:: GIVEN TASK ::
Please rewrite the items, beginning at the line that has "This screenshot has width=958, height=720." and stopping after the line that has "Looking at the screenshot, I should point(281,681).", with "placeholder" replaced by "hint" and everything else left unchanged.
-*-*-
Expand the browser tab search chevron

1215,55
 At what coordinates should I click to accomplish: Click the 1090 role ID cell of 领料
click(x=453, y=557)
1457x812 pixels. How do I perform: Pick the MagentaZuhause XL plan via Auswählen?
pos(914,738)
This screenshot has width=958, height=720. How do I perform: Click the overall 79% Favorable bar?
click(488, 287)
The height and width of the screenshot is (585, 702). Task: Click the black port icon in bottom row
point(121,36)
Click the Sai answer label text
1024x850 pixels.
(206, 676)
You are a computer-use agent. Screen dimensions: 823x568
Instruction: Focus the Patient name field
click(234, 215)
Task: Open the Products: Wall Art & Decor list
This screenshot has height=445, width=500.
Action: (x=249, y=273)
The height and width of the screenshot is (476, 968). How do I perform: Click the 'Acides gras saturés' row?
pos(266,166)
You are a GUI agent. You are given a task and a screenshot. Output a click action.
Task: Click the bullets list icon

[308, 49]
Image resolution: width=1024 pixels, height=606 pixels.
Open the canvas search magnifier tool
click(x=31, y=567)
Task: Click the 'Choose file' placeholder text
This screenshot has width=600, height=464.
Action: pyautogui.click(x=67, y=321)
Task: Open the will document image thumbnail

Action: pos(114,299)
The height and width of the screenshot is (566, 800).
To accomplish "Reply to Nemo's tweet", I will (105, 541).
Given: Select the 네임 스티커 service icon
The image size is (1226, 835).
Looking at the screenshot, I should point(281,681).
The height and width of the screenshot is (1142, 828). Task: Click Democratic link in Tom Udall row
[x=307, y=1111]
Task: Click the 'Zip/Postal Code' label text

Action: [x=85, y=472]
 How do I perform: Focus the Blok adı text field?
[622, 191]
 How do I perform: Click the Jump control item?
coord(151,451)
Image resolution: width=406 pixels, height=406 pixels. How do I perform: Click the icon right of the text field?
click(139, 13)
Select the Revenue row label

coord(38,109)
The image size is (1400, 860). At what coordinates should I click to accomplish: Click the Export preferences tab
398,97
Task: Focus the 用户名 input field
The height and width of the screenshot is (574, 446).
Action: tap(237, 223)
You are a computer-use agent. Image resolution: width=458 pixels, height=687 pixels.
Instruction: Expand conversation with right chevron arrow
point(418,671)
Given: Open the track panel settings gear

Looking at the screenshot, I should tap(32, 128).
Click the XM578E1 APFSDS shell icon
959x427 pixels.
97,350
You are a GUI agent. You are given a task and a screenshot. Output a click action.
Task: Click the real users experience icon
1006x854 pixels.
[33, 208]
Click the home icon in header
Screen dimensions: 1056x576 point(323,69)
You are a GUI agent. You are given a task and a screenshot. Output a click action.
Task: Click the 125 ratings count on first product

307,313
-*-*-
:: SOLUTION BELOW ::
This screenshot has width=958, height=720. How do I perform: Click the overall 79% Favorable bar?
click(488, 287)
The height and width of the screenshot is (585, 702). Task: Click the black port icon in bottom row
point(121,36)
Click the Sai answer label text
1024x850 pixels.
(206, 676)
You are a computer-use agent. Screen dimensions: 823x568
Instruction: Focus the Patient name field
click(234, 215)
Task: Open the Products: Wall Art & Decor list
This screenshot has height=445, width=500.
Action: (x=249, y=273)
The height and width of the screenshot is (476, 968). How do I perform: Click the 'Acides gras saturés' row?
pos(266,166)
You are a GUI agent. You are given a task and a screenshot. Output a click action.
Task: Click the bullets list icon

[308, 49]
Image resolution: width=1024 pixels, height=606 pixels.
Open the canvas search magnifier tool
click(x=31, y=567)
Task: Click the 'Choose file' hint text
This screenshot has width=600, height=464.
Action: pyautogui.click(x=67, y=321)
Task: Open the will document image thumbnail

Action: pos(114,299)
The height and width of the screenshot is (566, 800).
To accomplish "Reply to Nemo's tweet", I will (105, 541).
Given: Select the 네임 스티커 service icon
The image size is (1226, 835).
Looking at the screenshot, I should point(281,681).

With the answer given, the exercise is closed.